Saturday 26 June 2021

Aara tales 2.0 (2021)

 Tw: body shaming, tease, stalking

I got a text from one of the guys at my school. It was a compliment- ‘so beautiful’. I saw the text and laughed. 

It’s the same person who body shamed me, humiliated me everyday from standard 7th to 9th, everyday. 

There was this group of guys that made fun of every girl in the class and the respect system also worked according to your face and figure. 

I never thought I’ll be talking about this, it was difficult to even open that message. I dealt with PTSD all those years , I was unwell, unhappy and dragging myself. These so called classmates could see I was not good, I was suffering but they still chose to make fun of my misery. 

It was difficult for people to accept that I accepted myself the way I am and was so confident. That it looked like I was being pretentious and selfish because I stood up for myself. 

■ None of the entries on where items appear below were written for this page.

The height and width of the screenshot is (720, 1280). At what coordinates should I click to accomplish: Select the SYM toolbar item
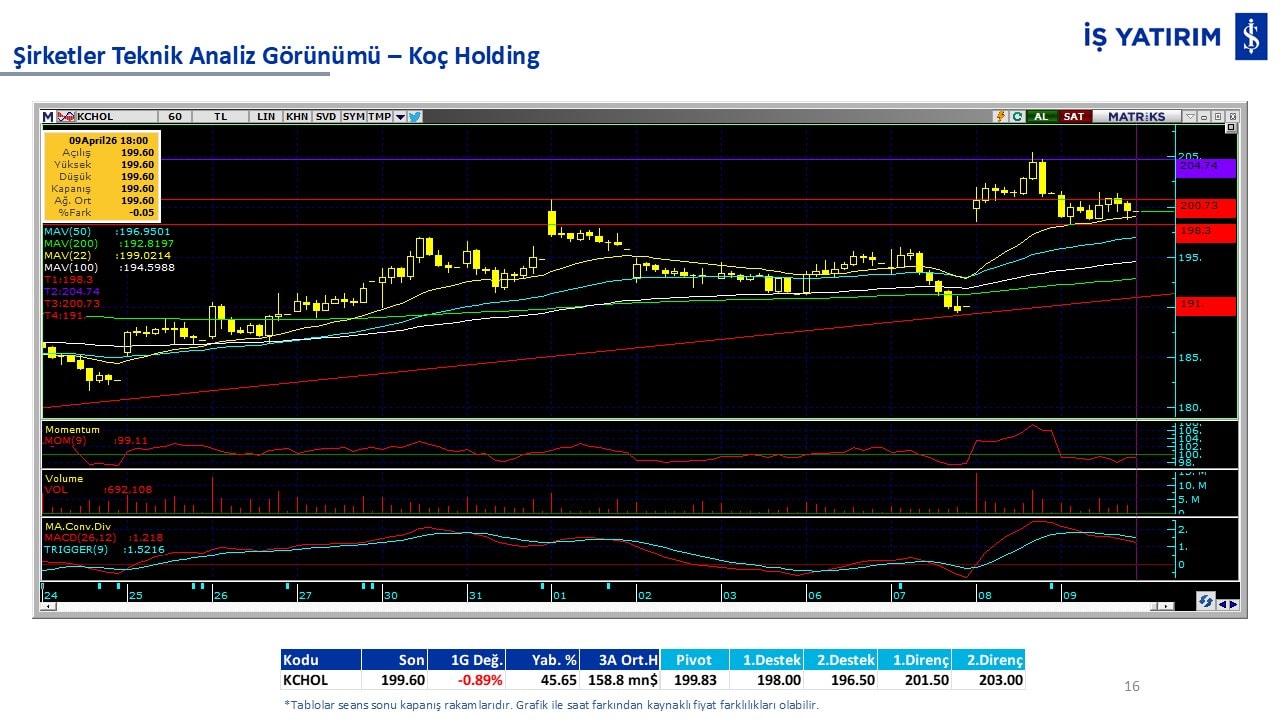point(353,116)
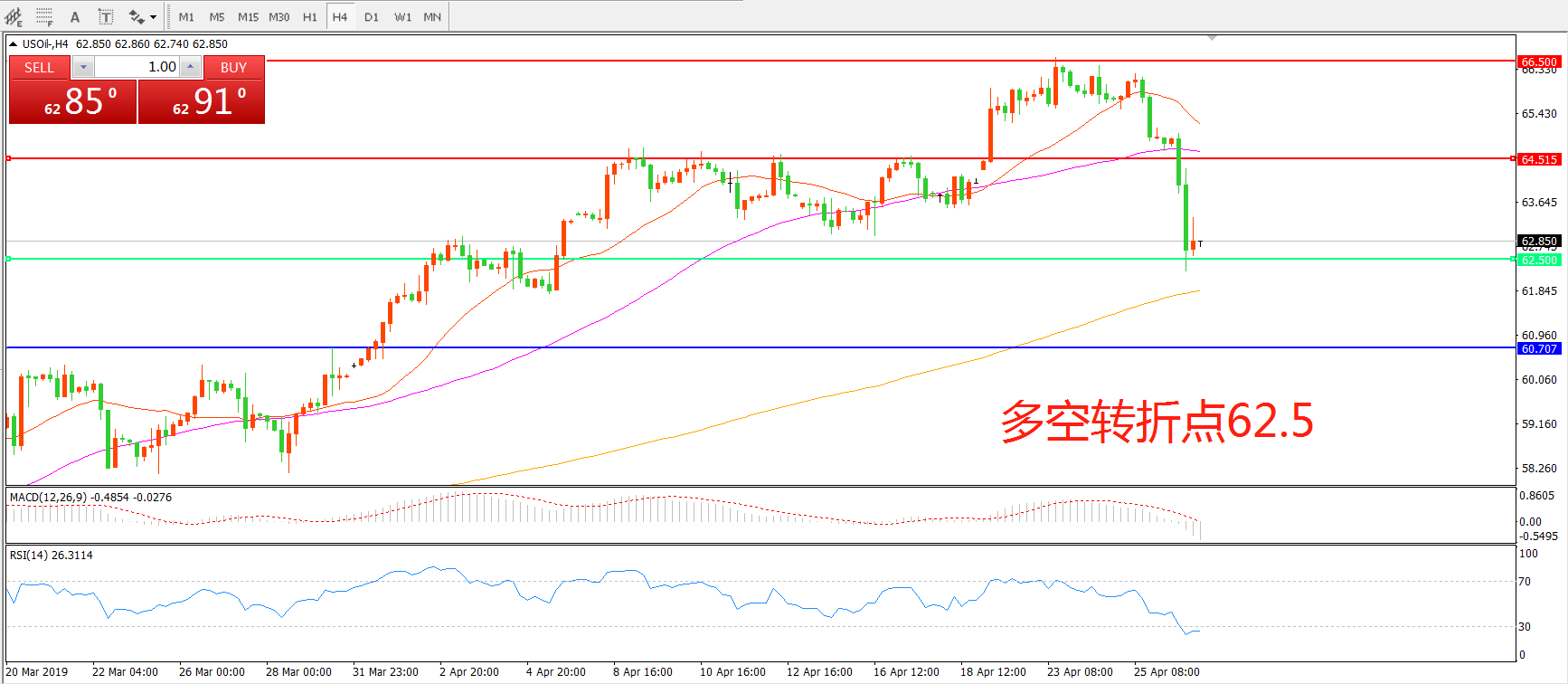Toggle the H4 timeframe button
Viewport: 1568px width, 684px height.
click(340, 16)
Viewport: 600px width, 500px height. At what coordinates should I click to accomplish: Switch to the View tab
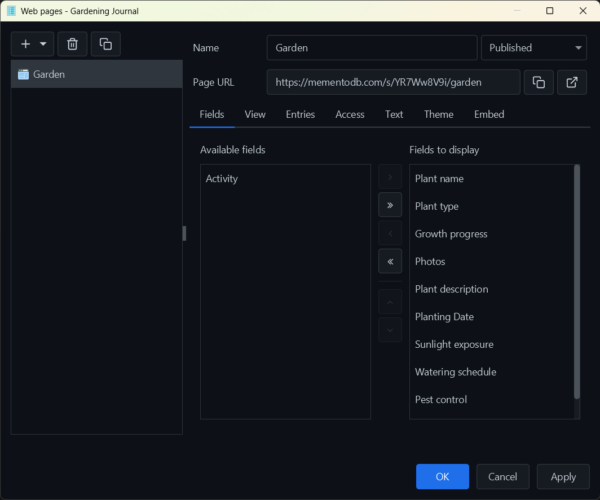(255, 114)
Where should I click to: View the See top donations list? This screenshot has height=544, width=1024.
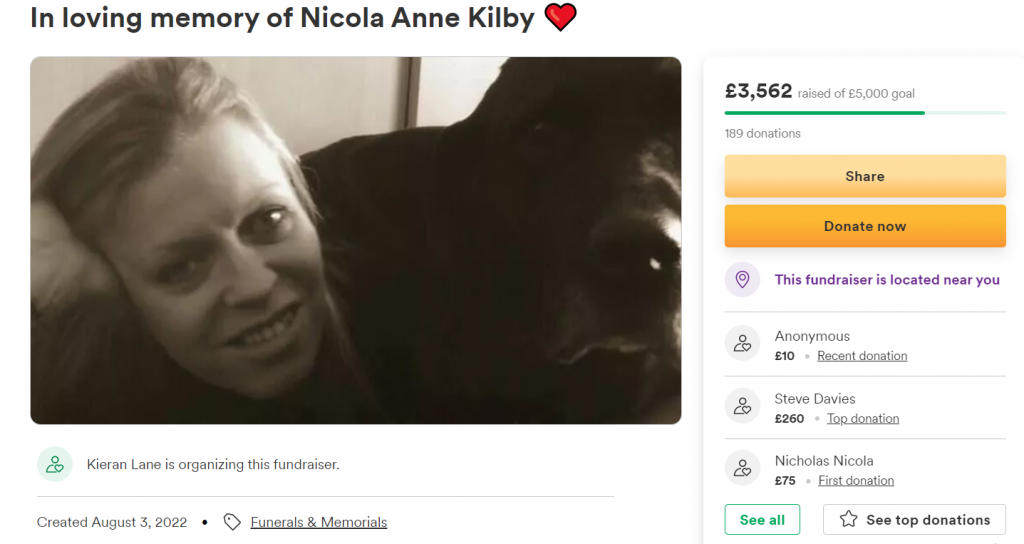point(914,520)
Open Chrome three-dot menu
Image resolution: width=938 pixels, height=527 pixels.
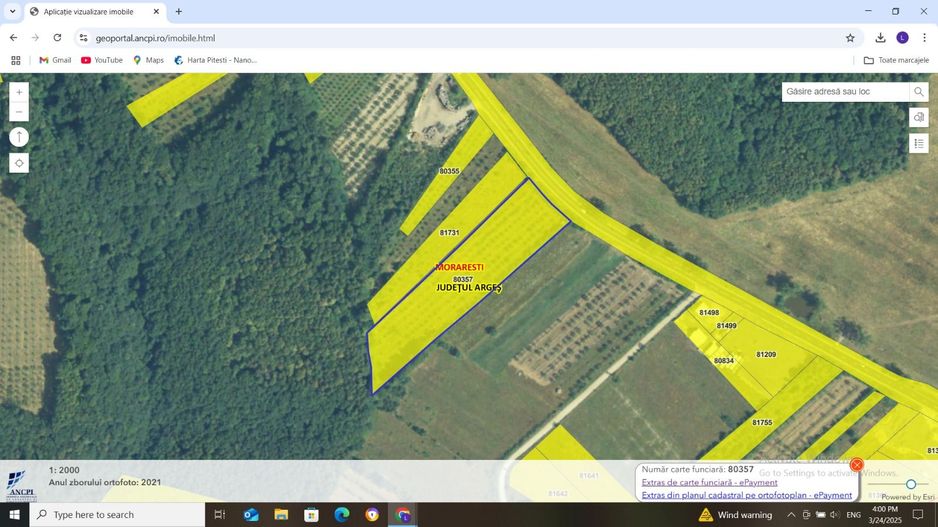[924, 38]
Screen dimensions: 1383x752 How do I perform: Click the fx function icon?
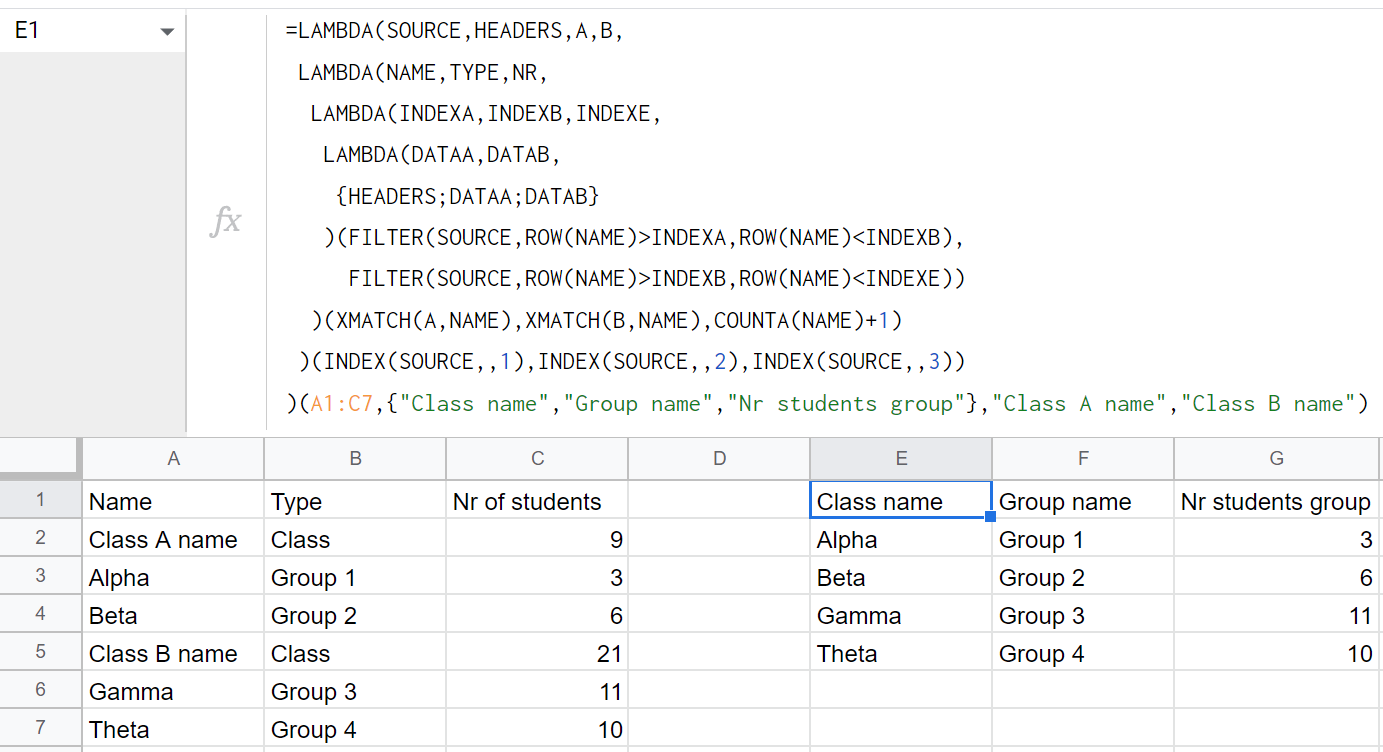226,221
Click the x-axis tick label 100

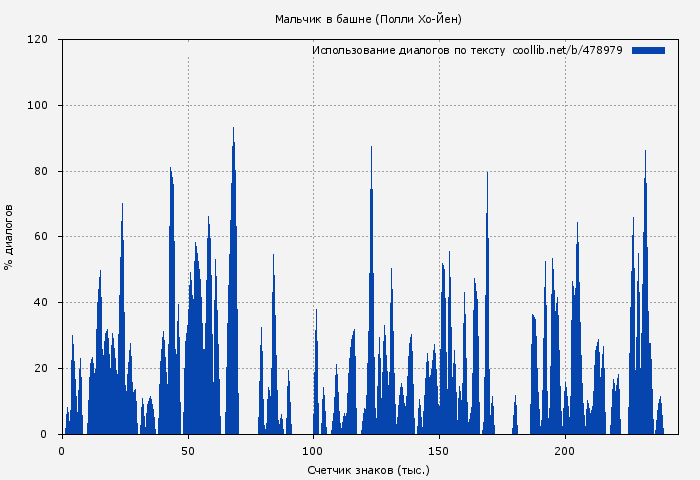[x=314, y=451]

But today these are the people that compliment me. 

Once I met a guy classmate outside school at a near by shop, I saw him and smiled like a normal person would do. He thought it’s an invitation. Next day the whole guy gang stalked me and rumours were spread that we were together. I was disgusted. I was dating someone, he was disgusted. 

I got worked up one day, I lashed out and took a stand. They saw she’s ignoring and can cause them misery so-

They stopped. 

I started dating a senior at the same time. Ps. I am Genuinely thankful to him for support at that time. 


Anyway 


Even After I took a stand for myself, so bold and strong that it made them stop and not annoy anyone else anymore, STILL every freaking one said it wasn’t me , it was my boyfriend of 2 days that made this misery go away. It wasn’t my voice but his that made it all vanish. 


I was angry, so annoyed , but I also learnt , 

I learnt that this world will choose to not acknowledge or accept a woman’s voice because they don’t want them to be seen as strong dominating figures. They don’t want that and will do anything to hide it. 


Don’t stop. 


You don’t have to stop. You have to speak, you have to shout. Demand for your rights, they will try to put you down but you gotta climb again. 


You have the power, trust yourself. 


Growing up as a woman , you’re subjected to discrimination everywhere you go. To a point that you may not even realise that it’s discrimination because it’s so normalised. Till now I have been taught to cover up to be civilised even if I can still get raped wearing a burkha, to listen to elders to be claimed as sophisticated even when the elders can be massively disrespectful and body shame me, slut shame me. 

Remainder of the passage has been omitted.